00:58:55   And I want that available,

00:58:56   not just in their Android podcast app.

00:58:57   I want that available in like a search on the web.

00:59:00   the web.

00:59:01   So the search is really good, but they are promoting this as a readability thing, which

00:59:04   makes me raise an eyebrow.

00:59:06   So we'll see.

00:59:07   I mean, that's why it's not in there right now, along with show notes and chapter markers

00:59:10   and all sorts of other things.

00:59:11   And a directory.

00:59:12   Okay, so Google, I'll jump ahead a bit, because they're also talking about setting up an independent

00:59:17   advisory board to advance gender, racial, and geographic equality in podcasting, because

00:59:23   of the shows that they've looked at, they've found, you know, as you would expect, right,

00:59:27   minorities are underrepresented.

00:59:29   But they also talk about something which I don't see very much where outside of US metro

00:59:34   areas for production where shows are actually being made and they will offer extra promotion

00:59:39   to shows that are more diverse in these areas.

00:59:42   They have nothing more concrete to say about this right now like who is this independent

00:59:46   advisory board and what does more promotion mean?

00:59:49   And I would say especially because they have no directory.

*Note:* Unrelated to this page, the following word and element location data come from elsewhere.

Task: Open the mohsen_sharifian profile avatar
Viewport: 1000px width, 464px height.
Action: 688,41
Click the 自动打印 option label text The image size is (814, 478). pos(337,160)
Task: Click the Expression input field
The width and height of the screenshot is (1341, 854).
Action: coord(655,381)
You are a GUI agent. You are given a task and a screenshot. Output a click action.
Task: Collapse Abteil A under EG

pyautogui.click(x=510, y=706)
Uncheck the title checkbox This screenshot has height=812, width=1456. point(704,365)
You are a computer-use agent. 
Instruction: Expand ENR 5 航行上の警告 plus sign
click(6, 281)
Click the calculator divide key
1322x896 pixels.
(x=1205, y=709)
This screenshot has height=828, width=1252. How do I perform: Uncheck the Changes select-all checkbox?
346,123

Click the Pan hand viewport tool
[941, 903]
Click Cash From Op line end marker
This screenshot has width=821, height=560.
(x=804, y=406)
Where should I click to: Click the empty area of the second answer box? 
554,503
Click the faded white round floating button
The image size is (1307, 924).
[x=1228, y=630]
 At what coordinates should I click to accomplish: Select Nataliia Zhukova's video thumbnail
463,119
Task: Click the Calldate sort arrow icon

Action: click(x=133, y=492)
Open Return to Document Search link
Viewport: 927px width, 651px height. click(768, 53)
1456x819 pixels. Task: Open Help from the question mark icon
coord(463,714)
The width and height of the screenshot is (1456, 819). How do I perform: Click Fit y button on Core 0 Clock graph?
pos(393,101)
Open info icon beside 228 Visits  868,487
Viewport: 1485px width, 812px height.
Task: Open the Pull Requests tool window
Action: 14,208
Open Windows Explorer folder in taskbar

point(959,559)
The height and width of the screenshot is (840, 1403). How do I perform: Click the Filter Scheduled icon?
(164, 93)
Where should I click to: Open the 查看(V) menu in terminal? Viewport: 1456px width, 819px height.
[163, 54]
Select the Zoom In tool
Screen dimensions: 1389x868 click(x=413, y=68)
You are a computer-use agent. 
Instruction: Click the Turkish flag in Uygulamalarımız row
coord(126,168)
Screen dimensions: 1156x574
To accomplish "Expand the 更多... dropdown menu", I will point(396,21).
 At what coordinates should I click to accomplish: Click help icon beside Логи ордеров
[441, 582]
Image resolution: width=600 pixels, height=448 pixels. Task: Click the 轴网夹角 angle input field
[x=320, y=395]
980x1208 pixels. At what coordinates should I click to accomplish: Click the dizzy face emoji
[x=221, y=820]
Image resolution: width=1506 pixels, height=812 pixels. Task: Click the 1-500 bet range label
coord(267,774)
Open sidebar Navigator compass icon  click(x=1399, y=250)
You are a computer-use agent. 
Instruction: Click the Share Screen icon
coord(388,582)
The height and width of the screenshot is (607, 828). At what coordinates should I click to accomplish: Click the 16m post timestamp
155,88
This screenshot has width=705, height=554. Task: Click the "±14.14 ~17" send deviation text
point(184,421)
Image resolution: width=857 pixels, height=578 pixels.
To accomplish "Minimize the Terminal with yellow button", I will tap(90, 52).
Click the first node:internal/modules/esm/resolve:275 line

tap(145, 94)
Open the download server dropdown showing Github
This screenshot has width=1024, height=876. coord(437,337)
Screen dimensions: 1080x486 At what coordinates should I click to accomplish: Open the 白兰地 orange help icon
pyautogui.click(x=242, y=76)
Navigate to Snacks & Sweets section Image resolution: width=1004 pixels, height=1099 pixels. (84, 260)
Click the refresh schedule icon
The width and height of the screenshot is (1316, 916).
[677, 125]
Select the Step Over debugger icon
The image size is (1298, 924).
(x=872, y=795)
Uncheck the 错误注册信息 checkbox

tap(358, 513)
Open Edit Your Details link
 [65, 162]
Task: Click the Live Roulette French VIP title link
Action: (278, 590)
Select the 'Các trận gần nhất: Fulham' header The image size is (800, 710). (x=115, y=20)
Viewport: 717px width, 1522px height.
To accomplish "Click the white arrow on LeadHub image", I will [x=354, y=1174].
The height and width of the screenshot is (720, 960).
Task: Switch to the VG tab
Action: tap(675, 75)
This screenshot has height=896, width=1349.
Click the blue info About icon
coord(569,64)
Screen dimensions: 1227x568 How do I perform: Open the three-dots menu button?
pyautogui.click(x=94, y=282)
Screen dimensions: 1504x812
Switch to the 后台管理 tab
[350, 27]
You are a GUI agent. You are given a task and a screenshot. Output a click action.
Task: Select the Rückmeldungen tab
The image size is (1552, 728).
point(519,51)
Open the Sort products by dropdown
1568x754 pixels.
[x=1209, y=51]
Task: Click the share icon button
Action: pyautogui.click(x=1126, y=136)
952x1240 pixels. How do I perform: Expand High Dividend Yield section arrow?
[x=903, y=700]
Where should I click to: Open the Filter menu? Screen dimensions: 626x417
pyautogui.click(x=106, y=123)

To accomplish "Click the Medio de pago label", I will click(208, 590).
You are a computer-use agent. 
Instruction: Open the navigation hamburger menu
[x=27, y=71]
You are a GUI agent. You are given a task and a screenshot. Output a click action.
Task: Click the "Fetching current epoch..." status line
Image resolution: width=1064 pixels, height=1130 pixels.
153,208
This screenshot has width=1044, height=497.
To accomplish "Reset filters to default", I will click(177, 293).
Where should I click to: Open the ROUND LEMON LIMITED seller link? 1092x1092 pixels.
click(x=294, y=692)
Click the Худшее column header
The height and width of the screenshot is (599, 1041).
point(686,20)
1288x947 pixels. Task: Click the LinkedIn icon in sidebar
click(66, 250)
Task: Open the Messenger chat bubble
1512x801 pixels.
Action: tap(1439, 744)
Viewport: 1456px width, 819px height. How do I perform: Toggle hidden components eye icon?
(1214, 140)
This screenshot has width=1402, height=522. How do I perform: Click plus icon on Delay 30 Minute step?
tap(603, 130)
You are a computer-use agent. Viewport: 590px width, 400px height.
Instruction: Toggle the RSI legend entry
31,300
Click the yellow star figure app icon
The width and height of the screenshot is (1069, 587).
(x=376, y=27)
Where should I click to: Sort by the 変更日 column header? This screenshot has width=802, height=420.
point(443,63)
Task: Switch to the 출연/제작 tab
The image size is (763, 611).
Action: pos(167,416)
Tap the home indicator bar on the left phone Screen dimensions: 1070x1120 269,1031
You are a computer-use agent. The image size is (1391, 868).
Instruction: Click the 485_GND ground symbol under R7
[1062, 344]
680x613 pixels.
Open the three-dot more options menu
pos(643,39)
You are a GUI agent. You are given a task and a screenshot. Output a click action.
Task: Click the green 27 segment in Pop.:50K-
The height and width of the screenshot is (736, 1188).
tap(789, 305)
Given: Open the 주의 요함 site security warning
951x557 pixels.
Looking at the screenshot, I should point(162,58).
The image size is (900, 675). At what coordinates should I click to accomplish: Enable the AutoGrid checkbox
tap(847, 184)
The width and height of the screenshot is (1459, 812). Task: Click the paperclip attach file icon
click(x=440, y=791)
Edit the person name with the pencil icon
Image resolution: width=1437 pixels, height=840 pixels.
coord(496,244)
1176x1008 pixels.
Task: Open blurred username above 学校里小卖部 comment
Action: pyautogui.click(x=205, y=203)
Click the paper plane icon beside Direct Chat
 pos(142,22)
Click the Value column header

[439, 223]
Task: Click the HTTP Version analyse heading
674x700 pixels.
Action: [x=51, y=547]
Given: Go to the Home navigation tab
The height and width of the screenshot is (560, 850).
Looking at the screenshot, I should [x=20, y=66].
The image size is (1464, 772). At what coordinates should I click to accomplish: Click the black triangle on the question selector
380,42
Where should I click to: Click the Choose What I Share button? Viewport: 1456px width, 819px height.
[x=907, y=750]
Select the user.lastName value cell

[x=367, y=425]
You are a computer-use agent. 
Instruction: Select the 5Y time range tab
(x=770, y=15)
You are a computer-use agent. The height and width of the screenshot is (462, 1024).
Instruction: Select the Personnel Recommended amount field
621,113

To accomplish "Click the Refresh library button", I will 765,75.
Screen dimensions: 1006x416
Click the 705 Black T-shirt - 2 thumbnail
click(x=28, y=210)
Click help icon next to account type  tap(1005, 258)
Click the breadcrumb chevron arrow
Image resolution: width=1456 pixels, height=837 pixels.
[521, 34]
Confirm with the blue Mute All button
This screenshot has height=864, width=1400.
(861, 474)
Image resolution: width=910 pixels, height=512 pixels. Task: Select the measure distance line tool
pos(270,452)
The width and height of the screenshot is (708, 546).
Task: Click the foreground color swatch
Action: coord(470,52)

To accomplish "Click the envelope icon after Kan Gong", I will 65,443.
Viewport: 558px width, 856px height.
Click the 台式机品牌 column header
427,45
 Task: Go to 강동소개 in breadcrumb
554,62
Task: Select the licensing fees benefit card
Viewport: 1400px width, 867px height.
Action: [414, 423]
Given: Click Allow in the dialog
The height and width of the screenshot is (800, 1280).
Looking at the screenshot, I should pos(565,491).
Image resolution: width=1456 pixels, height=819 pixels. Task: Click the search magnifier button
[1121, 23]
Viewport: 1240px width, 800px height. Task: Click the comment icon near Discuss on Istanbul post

00:59:52   Like there's no visible directory.

00:59:55   It's all search.

00:59:56   So how are they going to promote it?

00:59:57   I don't know.

00:59:58   - It seems like a work in progress

01:00:00   and given Google's previous attempts to embrace podcasting,

01:00:05   which were kind of half-hearted and failed,

01:00:09   I'll believe it when I see it in all of these cases,

01:00:14   but I hope they commit.

01:00:16   The podcasting group inside Apple is very small.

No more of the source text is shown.